AVS 55th International Symposium & Exhibition | |
Advanced Surface Engineering | Wednesday Sessions |
Session SE+NC-WeA |
Session: | Hard and Nanocomposite Coatings: Synthesis, Structure, and Properties II |
Presenter: | E. Broitman, Carnegie Mellon University |
Authors: | E. Broitman, Carnegie Mellon University A. Furlan, Linköping University, Sweden G.K. Gueorguiev, Linköping University, Sweden Zs. Czigány, Research Institute for Technical Physics and Materials Science, Hungary A.J. Gellman, Carnegie Mellon University S. Stafström, Linköping University, Sweden L. Hultman, Linköping University, Sweden |
Correspondent: | Click to Email |
Amorphous phosphorous-carbide films have been considered as a new tribological coating material with unique electrical properties. However, the coatings cannot be practically used until now because CPx films rapidly oxidize/hydrolyze and delaminate when in contact with air. Recently we demonstrated that CPx thin solid films with a fullerene-like structure can be deposited by magnetron sputtering. Thus, the introduction of P atoms in the graphene structure induces the formation of bent and interlinked grapheme planes.1,2 In this work we compare the uptake of water of amorphous phosphorous-carbide (a-CPx) films, with fullerene-like phosphorous-carbide (FL-CPx) and amorphous carbon (a-C) films. Films with thickness in the range 10-300 nm were deposited on quartz crystal substrates by reactive DC magnetron sputtering. The film microstructure was characterized by X-ray photoelectron spectroscopy, and transmission electron microscopy and diffraction. A quartz crystal microbalance placed in a vacuum chamber as described in3 was used to measure their water adsorption. Measurements indicate that the amount of adsorbed water is highest for the pure a-C films and that the FL-CPx films adsorbed less water than a-CPx. To provide additional insight into the atomic structure of defects in the FL-CPx, a-CPx and a-C compounds, we performed first-principles calculations within the framework of Density Functional Theory. Emphasis was put on the energy cost for formation of vacancy defects and dangling bonds in relaxed systems.4 Cohesive energy comparison reveals that the energy cost formation for dangling bonds in different configurations is considerable higher in FL-CPx than for the amorphous films. These simulations thus confirm the experimental results that dangling bonds are less likely in FL-CPx than in a-CPx and a-C films.

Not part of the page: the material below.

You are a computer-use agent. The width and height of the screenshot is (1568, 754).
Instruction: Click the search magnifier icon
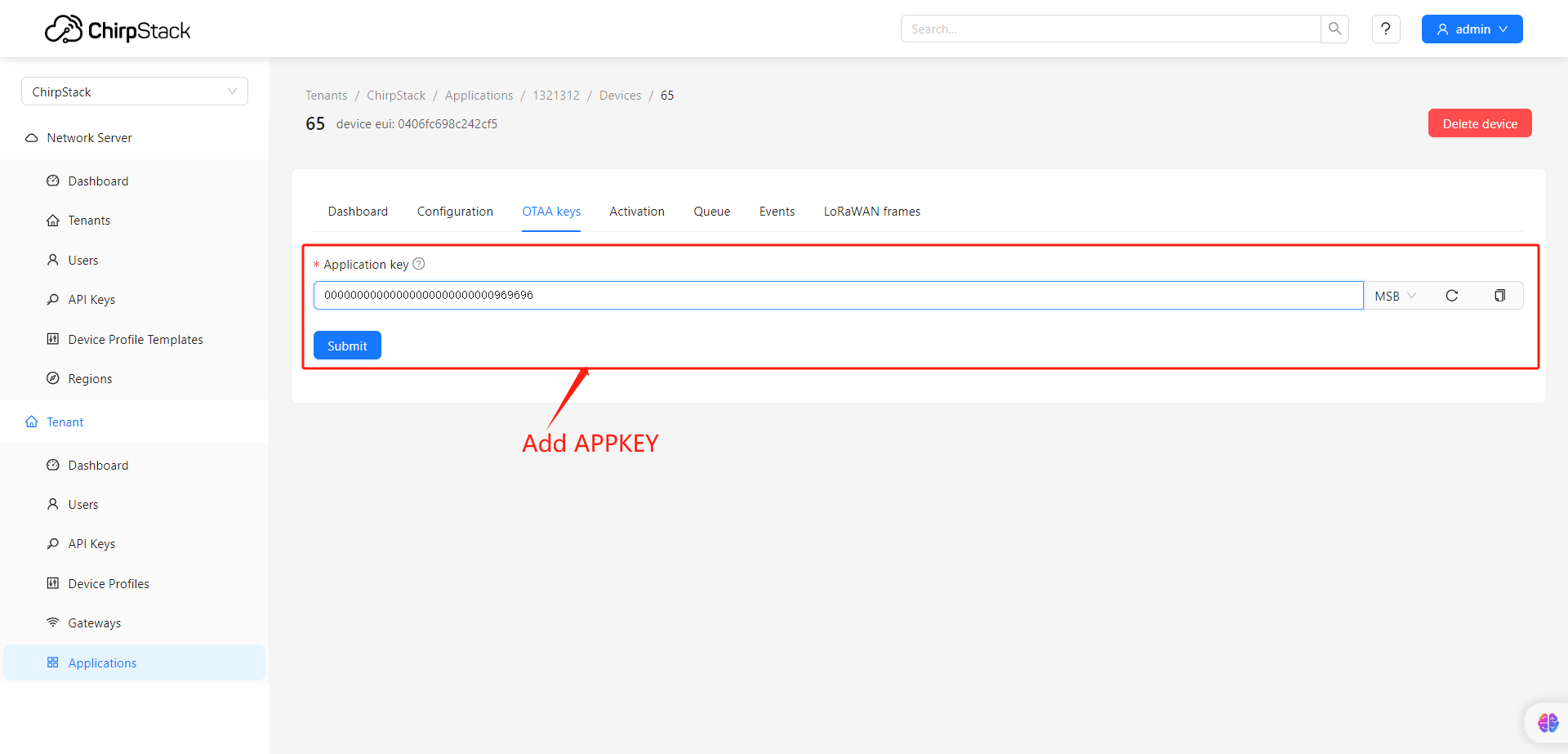pos(1334,29)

1 A. Furlan, G.K. Gueorguiev, Zs. Czigány, H. Högberg, S. Stafström, and L. Hultman, Phys. Stat. Solidi Rapid Research Letters (2008) in press
2 G.K. Gueorguiev, A. Furlan, H. Högberg, S. Stafström, and, L Hultman, Chem. Phys. Lett. 426 (2006) 374
3 E. Broitman, VV. Pushkarev, A.J. Gellman, J. Neidhardt, A. Furlan, and L. Hultman, Thin Solid Films 515 (2006) 979
4 E. Broitman, G. K. Gueorguiev, A. Furlan, N. T. Son, A.J. Gellman, S. Stafstrom, and L. Hultman, ICMCTF, San Diego, CA (May 2008).